Doriano Modenini
Da quando abito a Roma ho viaggiato molto. E ho capito che avrei voluto continuare a farlo, che avrei coinvolto mio figlio, che sarebbe stata un'esperienza unica, stupefacente, una continua scoperta. Non ho mai scritto una riga mentre viaggiavo, segnavo le città, le vie, i musei, i quadri, le librerie, i luoghi dove dormivo, quelli dove mi fermavano anche solo per qualche ora. Da quando la mia casa si è trasformata in un agglomerato di scatole, la necessità di catalogare ciò che librerie e cassetti contengono è un'urgenza più che un diletto. Eppure è proprio in uno di questi momenti che ho scoperto un taccuino risalente a un lungo viaggio per l'Europa nel corso del 2010. Ho lasciato tracce di questo viaggio tra le pagine del blog, su twitter, in un paio di occasioni anche su tumblr. Però non ne ho mai parlato e non lo farò di certo adesso.
Solo che ho riletto, questa mattina, una delle ultime interviste a Tabucchi sul suo libro Viaggi e altri viaggi (tra l'altro ne consiglio la lettura, anzi partite proprio da questo libro per conoscere l'uomo e lo scrittore pisano), poi ho letto un articolo su Artribune scritto da Aldo Premoli sui viaggi, la cultura e la ricerca scientifica, sugli investimenti, le accelerazioni e i rallentamenti. Un articolo che rispolvera concetti quali qualità, fatturato, mercato.
E mentre procedevo nella lettura di altri articoli su Artribune, una rivista che crea "connessioni e sinapsi attive per far capitare le cose, non per parlarne" (Cristiano Seganfreddo), ho ripensato a un viaggio in Africa, precisamente in Burundi e Rwanda, nel 2009. Ho ripensato a quanto ero poco preparata all'Africa, alle sue meraviglie, alle sue disillusioni, alle resistenze. Alla sopravvivenza, a quanto possa diventare violenta, tragicamente violenta, una vita basata sulla sopravvivenza.

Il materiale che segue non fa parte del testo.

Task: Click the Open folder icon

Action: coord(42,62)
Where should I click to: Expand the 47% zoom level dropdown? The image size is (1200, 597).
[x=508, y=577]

Dalla situazione scolastica frammentaria, eccezion fatta per l'istruzione elementare che, dal 2005, ha aperto le porte a molti bambini grazie all'abolizione delle tasse (mentre invece continuano ad essere presenti le tasse per coloro che vogliono continuare gli studi. E visto il tasso di povertà molti ragazzi sono costretti ad abbandonare la scuola) alle difficoltà economiche e alla guerra civile finita, dopo tredici anni, nel 2006, il Burundi mi è apparso come un Paese pieno di contraddizioni ma non privo di fascino. Sono rimasta folgorata da quanta Africa ho visto e conosciuto.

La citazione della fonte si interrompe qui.